Wil je nog gerichtere feedback, ga dan aan de slag met Lesson Study. Bij de methodiek van Lesson Study ga je samen met een collega een les ontwerpen. Bij het ontwerpen neem je een aantal specifieke leerlingen in gedachten. Dat zijn leerlingen die symbool staan voor de diversiteit die je in je klas hebt, qua niveau, gedrag of manier van leren. Vervolgens geeft één van jullie de les. Je collega kijkt mee om te zien wat het effect van de les op de leerlingen is. Na de les vindt er een gesprek plaats met de leerlingen die jullie in gedachten hadden bij het ontwerpen. Dit gesprek voert de lesgevende leraar en/of de observerende leraar. Op deze manier verzamel je feedback aan de hand waarvan je samen je collega jullie les(sen) kunnen verbeteren.

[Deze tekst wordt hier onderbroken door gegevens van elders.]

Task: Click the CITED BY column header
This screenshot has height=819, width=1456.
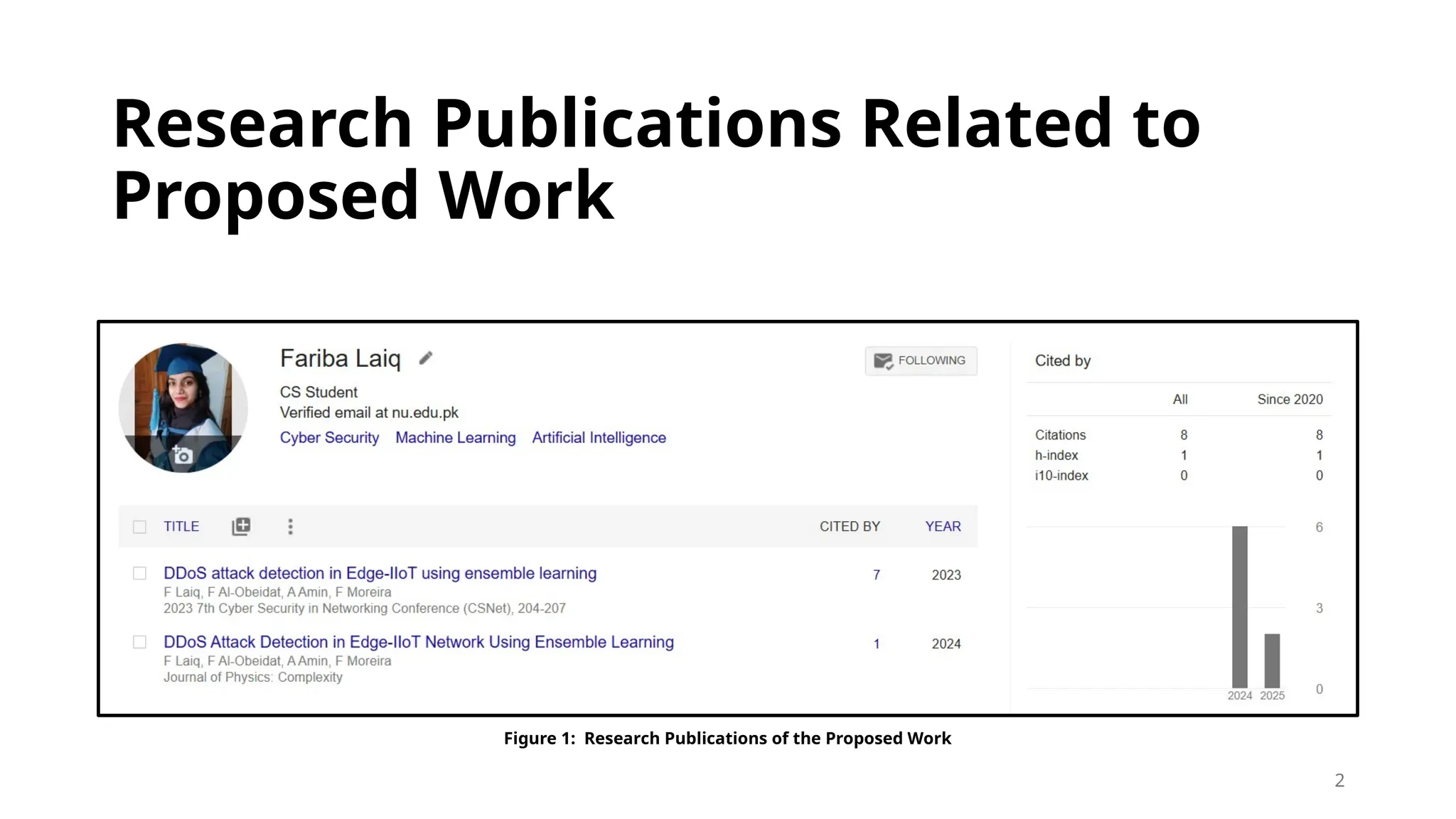Action: click(850, 527)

Door dit regelmatig met collega’s en leerlingen te doen, creëer je een feedbackloop aan de hand waarvan jouw lespraktijk en die van collega’s steeds beter wordt.


  • 3. Feedbackwerkvormen door de inzet van een ‘Retrospective’

Spin-vorm RetrospectiveDe inzet van een retrospective zorgt ervoor dat je van nog meer leerlingen input krijgt en dat je leerlingen een actieve rol geeft bij het verbeteren van lessen. Je blikt bij een retrospective via een bepaalde werkvorm terug op hoe een les of lessenreeks is verlopen en je gebruikt die kennis om een volgende les(senreeks) te verbeteren. Het inzetten van een retrospective wordt veel gebruikt bij bedrijven en instellingen die continu verbeteren hoog in hun vaandel hebben. Op internet zijn er tal van werkvormen te vinden die je ervoor kunt inzetten. De simpelste manier is om een flap op te hangen met een paar categorieën. Bijvoorbeeld: ‘wat werkte goed’, ‘wat werkte een beetje’ en ‘wat werkte niet’ of ‘tips’ en ‘tops’. Vervolgens schrijven leerlingen hun feedback op een post-it en hangen die bij de juiste categorie. Daarna kun je samen met de leerlingen de antwoorden clusteren en er een paar concrete verbeteracties uithalen. Maar sta vooral ook stil bij wat al goed gaat! Zorg ervoor dat je leerlingen vraagt om bij elke categorie iets te plaatsen en zo concreet mogelijk te zijn. Spreek ook een maximum aantal post-its per leerling af. Doe je dat niet, dan vraagt clusteren van hun input heel veel tijd. Varieer vooral met deze werkvorm! Dat houdt de energie erin. Je hoeft/kan dit waarschijnlijk niet elke les doen, maar wel regelmatig. Het nabespreken is waardevol zodat je leerlingen zelf ook betrekt bij het uitvoeren van verbeterideeën, verbeteringen hoeven niet allemaal acties te zijn van jou als leraar, leerlingen kunnen ook helpen.